Here is David and Jean Blumenfeld's version of the argument:
1. I have had dreams which were experientially indistinguishable from waking experiences. (This loosely corresponds to step 2 in our earlier formulation of the argument, when we were discussing the First Meditation.)
2. So the qualitative character of my experience does not guarantee that I'm now not dreaming.
3. If the qualitative character of my experience does not guarantee that I'm now not dreaming, then I can't know that I'm now not dreaming.
4. So, from 2 and 3, I can't know that I'm now not dreaming. (This is step 3a in our earlier formulation of the argument.)
5. If I can't know that I'm now not dreaming, then I can't know that I'm not always dreaming.
6. So, from 4 and 5, I can't know that I'm not always dreaming. (This is step 3b in our earlier formulation.)
7. If I can't know that I'm not always dreaming, then I can't know to be true any belief about the external world which is based on my experience. (This loosely corresponds to step 4 in our earlier formulation of the argument.)
8. So, from 6 and 7, I can't know to be true any belief about the external world which is based on my experience.
The Blumenfelds defend the skeptic's argument against the following objections:
Austin rejects premise 1.
Austin denies that dreams are experientially indistinguishable from waking experiences. He argues for this as follows: we have the expression "a dream-like quality." This expression would have no use unless there was some special quality that dream experiences had and waking experiences lacked. But clearly the expression does have a use. Hence, the qualitative character of dreams must be quite different from that of waking experiences.
The Blumenfelds reply: perhaps some dreams are vague and unclear, and in virtue of this are said to have "a dream-like quality,"whereas other dreams are clear and vivid. All the skeptic needs for his argument is that waking experiences are indistinguishable from dreams of the second sort. He can allow that there are also some dreams of the first sort, and that we use the expression "a dream-like quality" to describe them.
Kenny and Malcolm reject premise 3.
Kenny and Malcolm argue that it's impossible to have beliefs or make judgments when you're dreaming. So, even if the qualitative character of your experience doesn't guarantee that you're not dreaming, the mere fact that you believe you're not dreaming shows that you're not.
The Blumenfelds reply: It's very doubtful whether it's impossible to have beliefs when you're dreaming. But suppose we grant this, for the sake of argument. How does that help? To know that you're not dreaming by appeal to this fact about dreams, you'd have to be entitled to the claim that you now genuinely do believe or judge something. What entitles you to this claim? Clearly, we can at least sometimes seem to have beliefs when we're dreaming. How do you know that this isn't one of those cases? There doesn't seem to be any way in which you could know that. Hence, you can't appeal to the fact that you're now genuinely having certain beliefs to prove that you're not now dreaming.

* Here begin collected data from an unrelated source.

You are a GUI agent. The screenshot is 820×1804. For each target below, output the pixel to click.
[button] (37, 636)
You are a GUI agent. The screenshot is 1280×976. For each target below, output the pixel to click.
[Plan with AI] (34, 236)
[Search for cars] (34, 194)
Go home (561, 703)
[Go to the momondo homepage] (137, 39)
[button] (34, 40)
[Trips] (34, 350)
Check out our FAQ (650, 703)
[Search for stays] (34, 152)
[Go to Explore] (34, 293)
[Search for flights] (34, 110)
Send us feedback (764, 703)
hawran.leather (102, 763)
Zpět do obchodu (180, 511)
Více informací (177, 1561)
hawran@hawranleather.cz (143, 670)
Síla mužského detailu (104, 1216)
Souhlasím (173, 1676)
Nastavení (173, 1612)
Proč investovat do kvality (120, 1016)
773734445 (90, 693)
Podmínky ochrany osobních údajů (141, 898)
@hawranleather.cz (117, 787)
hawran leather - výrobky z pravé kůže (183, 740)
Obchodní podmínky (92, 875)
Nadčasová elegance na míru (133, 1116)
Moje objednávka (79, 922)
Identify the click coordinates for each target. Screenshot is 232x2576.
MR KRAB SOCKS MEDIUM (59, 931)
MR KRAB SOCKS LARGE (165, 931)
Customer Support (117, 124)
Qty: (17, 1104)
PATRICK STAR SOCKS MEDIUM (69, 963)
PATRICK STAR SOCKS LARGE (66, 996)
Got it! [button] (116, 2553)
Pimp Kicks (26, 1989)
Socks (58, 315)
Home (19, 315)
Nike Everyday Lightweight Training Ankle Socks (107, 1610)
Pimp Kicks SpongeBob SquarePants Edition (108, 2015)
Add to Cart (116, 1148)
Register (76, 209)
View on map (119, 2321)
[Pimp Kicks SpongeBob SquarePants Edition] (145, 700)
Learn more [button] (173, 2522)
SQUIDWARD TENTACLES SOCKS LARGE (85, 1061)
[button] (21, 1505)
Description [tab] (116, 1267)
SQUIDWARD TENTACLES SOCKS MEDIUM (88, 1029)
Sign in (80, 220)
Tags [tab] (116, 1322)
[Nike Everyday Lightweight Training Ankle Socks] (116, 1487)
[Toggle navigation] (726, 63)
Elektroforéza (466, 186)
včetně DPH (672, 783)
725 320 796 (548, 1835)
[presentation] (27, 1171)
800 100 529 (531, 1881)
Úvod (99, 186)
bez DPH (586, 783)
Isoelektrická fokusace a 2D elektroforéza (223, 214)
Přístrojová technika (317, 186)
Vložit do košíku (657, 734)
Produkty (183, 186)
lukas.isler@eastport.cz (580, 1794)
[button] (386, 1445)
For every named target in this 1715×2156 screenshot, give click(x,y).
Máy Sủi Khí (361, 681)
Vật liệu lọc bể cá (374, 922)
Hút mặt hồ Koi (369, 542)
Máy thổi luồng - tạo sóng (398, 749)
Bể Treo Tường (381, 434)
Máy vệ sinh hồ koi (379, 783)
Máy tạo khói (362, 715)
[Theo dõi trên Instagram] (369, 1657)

Moore argues that the skeptic is not entitled to premise 1.
Moore says that the skeptic, in offering his skeptical argument, is at least implicitly committing himself to knowing that its premises are true. (Perhaps the skeptic doesn't say that he knows the premises to be true; but he has no business offering the argument if he doesn't know the premises to be true.) And Moore points out that, if the argument were sound, then by its own conclusion, the skeptic would not be in a position to know anything about how dreams compared to waking experiences. In particular, the skeptic would not be in a position to know premise 1:
1. I have had dreams which were experientially indistinguishable from waking experiences.
The Blumenfelds reply: The skeptic can concede that he doesn't know premise 1 to be true. But in fact, the skeptic doesn't need a premise as strong as premise 1 for his argument to work. He can replace premise 1 with the weaker premise:
1*. It's possible for there to be dreams which are experientially indistinguishable from waking experiences.
and the skeptical argument goes through as before. The skeptic can claim to know that premise 1* is true, because his knowledge of 1* is not based upon perception. It's based upon imagination and reasoning critically about the concept of a dream.
In the first weeks of term, I mentioned a view called fallibilism. That's the view that you can sometimes know that P on the basis of defeasible evidence, evidence that fails to make you infallible. The fallibilist will reject premise 3 in the skeptic's argument, the premise which says:
3. If the qualitative character of my experience does not guarantee that I'm now not dreaming, then I can't know that I'm now not dreaming.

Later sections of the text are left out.